TASKS FOR THIS EXERCISE »
• 1. Rewrite the stretch from "Seloh, looking past" through "were very clear." in the excerpt about Seloh and Jeffrey, substituting "guesthouse" for "cabana".
• 2. Carry on the excerpt about Seloh and Jeffrey from the point where it stops.

DOCUMENT »
_ _ _ _
Relentless Pursuit
Page 19
While periodically being whipped, she thought, This hurts. What am I doing? How do I get out of here? She opened her eyes and peered to her left to see Jeffrey smiling wryly while masturbating. As he held himself, Jeffrey spoke only and directly to the other girl. “Do you love this? Is this turning you on?”
“Oh yeah,” she replied as she continued thrusting from behind Seloh.
“Seloh, grab your clothes. You can go,” Jeffrey said with glee. Looking back just before she left the door, Seloh saw Jeffrey and his other girl go at it in the middle of the room. She thought, What just happened? How does everyone around me think this is normal? Is this what I have to do to get where I need to go? Do I have any choice? Calming her nerves, she realized that, at the moment, there was no choice. If she ultimately resisted, her career and life could be ruined. She convinced herself that this was normal and to just be happy and thankful.
The next morning, she played volleyball on the beach with Jean-Luc. Ghislaine yelled for another girl who was on the island that day, Natalie, to follow her to Jeffrey. Seloh immediately had flashbacks to the night before, realizing in that moment that Ghislaine controlled the rotation of Jeffrey’s daily routine.
On the last night, Seloh was sleeping peacefully in her bed, not having seen Jeffrey for the entire day. She woke up to feel an erect penis inside of her from behind and Jeffrey’s left index finger over her lips as if instructing her to shhhh. “I don’t want to do this,” said Seloh.
“Yes, you do. It’s okay,” he said. “The only thing that I ask is that you don’t tell my girlfriend that I’m sleeping here.” While Nadia obviously knew Jeffrey was engaging in sex with every other female who was around, she had one rule, and that was that he did not sleep in the same bed as another woman. But that didn’t matter; once again, Seloh had no choice but to go along with it and ultimately to categorize it as her new normal.
The next morning, everyone met for breakfast. Seloh found her seat at the table. Without turning around, Nadia, hearing him approach, said, “Where did you sleep last night?”
Seloh, looking past her to Jeffrey, saw Jeffrey hold his index finger over his lips. He responded, “In the cabana—you were snoring.” Seloh immediately felt enormous guilt. But she knew what everyone else knew—Jeffrey was in control. The only way to survive was to live under Jeffrey’s rules, which were very clear.
Among them, say nothing.
TWENTY-TWO IT’S NEVER OVER
IN LATE 2010 OR EARLY 2011, a reporter named Sharon Churcher from the Daily Mail called me saying that she wanted to meet with Virginia Roberts and asked if I could find her. I had figured out that Virginia was Jane Doe 102 because her name appeared repeatedly on various pieces of evidence that I had obtained. From questions her lawyers had asked during the Jane Doe 102 lawsuit, I also knew she had been lent out for sex to others. To me, she held the key to unlocking another level of Epstein’s depravity.
_ _ _ _
GIVEN INFORMATION »
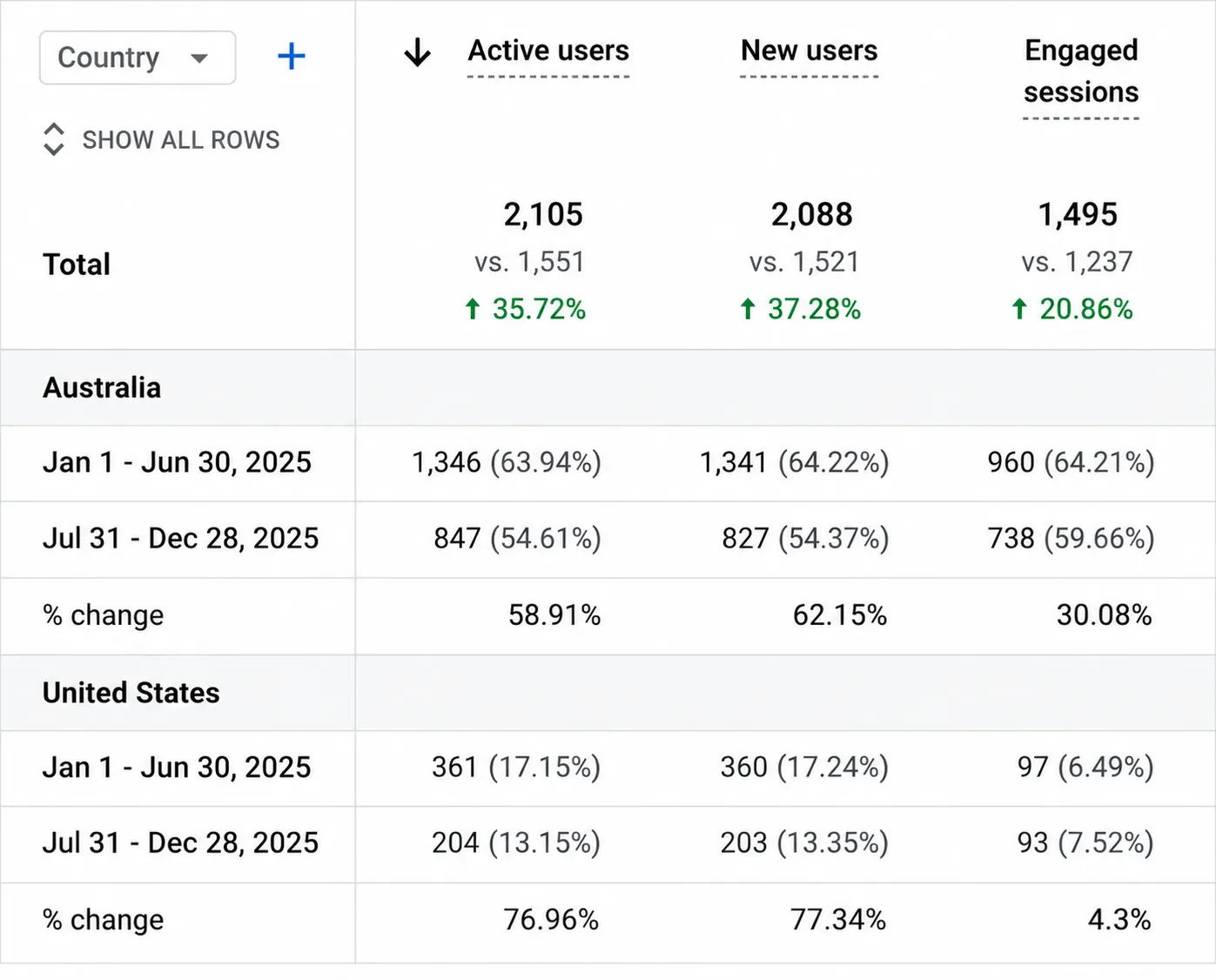Click the Country dropdown caret arrow
Viewport: 1216px width, 980px height.
[199, 58]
_ _ _ _
EXPECTED RESULTS »
• 1.
Seloh, looking past her to Jeffrey, saw Jeffrey hold his index finger over his lips. He responded, “In the guesthouse—you were snoring.” Seloh immediately felt enormous guilt. But she knew what everyone else knew—Jeffrey was in control. The only way to survive was to live under Jeffrey’s rules, which were very clear.

• 2.
I needed to speak with Virginia, so if some dogged reporter was willing to take a chance traveling across the world to knock on her door, I was happy to share what I knew. I passed along the few leads that I had to Sharon, who quickly tracked Virginia down in Australia. Sharon went to see Virginia and called me after interviewing her for two days. She told me Virginia wanted to be involved in the CVRA case. Finally, someone from Epstein’s inner circle wanted to talk, and wanted to help.
After her interview with Churcher, Virginia called me herself. I explained the CVRA case, which was still in the discovery phase as we attempted to uncover documentation to prove that Epstein and the government actively concealed the NPA from the victims. We discussed how the goal of the case was in line with her own—to put Epstein in jail. She’d heard Epstein had attacked me personally with a bogus lawsuit. She knew he would attack anyone, which is why she had escaped from him the first chance she got, during a trip to Thailand nine years earlier.
At Epstein’s direction, Virginia had been dispatched to Thailand to pick up a young girl, interview her, and let Epstein know if she was “qualified.” But after having been used as a sex slave for years, Virginia saw the trip to Thailand as a way to free herself from the invisible chains of sexual servitude.
Epstein paid for Virginia’s coach ticket to Thailand and for her hotel in Chiang Mai during the trip. Rather than meet the little girl for Epstein, she recognized her chance to escape—she went into town and met a guy from Down Under who fell in love with her and promised to take care of her. She married him days later, hopped a plane with him to Australia, and never looked back. She hid in Australia for nearly ten years, during which she had three children. That she had left the United States—the only country that she had ever known—in order to escape Epstein gave further credence to her story.
Virginia explained that she had been recruited by Ghislaine Maxwell. Maxwell had escaped being held responsible for any of Epstein’s transgressions in any way up until this point, but that could all change after Virginia. Virginia began traveling with Epstein and Maxwell and became part of what she called their “dysfunctional family.”
If she wasn’t servicing Epstein, Virginia was being made to service one of his high-powered friends, and if she wasn’t servicing someone at Epstein’s direction, she was working for the organization, which meant hunting down girls to bring to Epstein. Maxwell was the one who knew what Jeffrey liked, which meant she was the one who taught Virginia the skills she needed in order to keep him happy. Those skills included how to act in front of important and powerful people, how to dress, how to hold her knife and fork, and, of course, how to please him sexually.
Because of her upbringing, Virginia was a prime target. She had been abused at an early age, was a runaway many times over by thirteen, had multiple run-ins with the law, and was a school dropout. Not to mention, she was stunningly attractive.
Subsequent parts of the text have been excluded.